But if the E- rate is now speeding many schools toward new technologies for learning, it's been a difficult journey for the nerve-racked passengers: the school officials who have had to learn the program's intricate rules, react to a seemingly inexplicable series of changes on the fly, and then wait, and wait some more, for crucial decisions to be made.

Even ardent supporters bemoan the persistent problems in the program.

E-rate is now speeding many schools toward new technologies for learning, but it's been a difficult journey for the nerve-racked passengers.

"I would certainly like it to be less cumbersome in its process," says Helen Soulé, the director of technology for the Mississippi Department of Education. "And this year, it has not been able to cover as much of [schools'] internal connections—I hate that, because I think that is important."

"My sense is there's a bunch of stuff going wrong this year," says Jeff Ogden, an official at Merit Network Inc. in Ann Arbor, Mich., and a moderator of an online forum that enables local school administrators to compare notes on navigating the E-rate's arcane process. Merit is a nonprofit corporation, governed by Michigan's publicly supported universities, that promotes computer networking.
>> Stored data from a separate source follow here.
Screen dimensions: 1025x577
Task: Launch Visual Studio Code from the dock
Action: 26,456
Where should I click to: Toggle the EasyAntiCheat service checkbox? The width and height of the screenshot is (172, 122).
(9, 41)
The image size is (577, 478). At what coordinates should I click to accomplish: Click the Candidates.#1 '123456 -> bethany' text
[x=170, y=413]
"The first year, everything was slow, and applications were not approved till really late," Ogden says. "The second year was a bright spot because the [Schools and Libraries Division] managed to fund all the valid requests. The third year will be very rocky."
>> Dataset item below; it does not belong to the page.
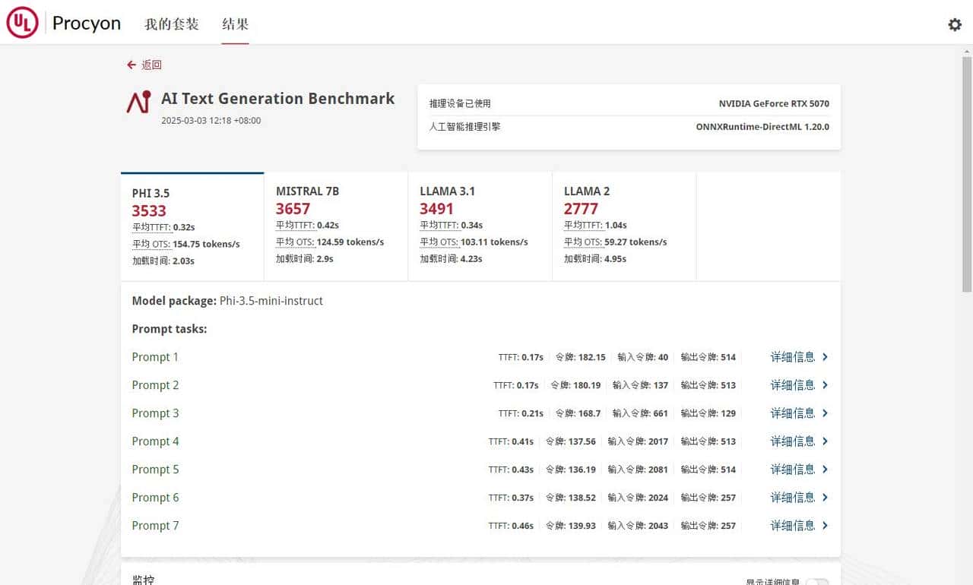Screen dimensions: 973x585
Task: Expand Prompt 7 details chevron
Action: (825, 525)
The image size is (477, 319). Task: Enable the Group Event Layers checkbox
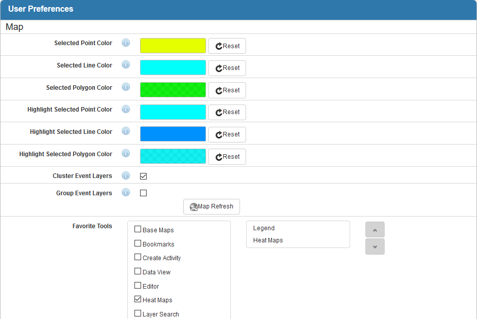[x=143, y=192]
The E-rate was created by the Telecommunications Act of 1996, which mandated that the FCC make up-to-date communications services affordable for all schools and libraries.

"Congress was very smart; they indeed were worried about the fact that every school had constraints on its resources that would make it difficult to fully participate in the digital age," says Ira A. Fishman, formerly the chief executive of the agency that became known as the SLD.

One of the FCC's goals in designing the program was to help bridge what has since come to be known as the "digital divide" between schools serving predominantly poor students and those who are more affluent. To that end, the commissioners decided to award the greatest discounts to the applicants serving the poorest communities and those in rural areas.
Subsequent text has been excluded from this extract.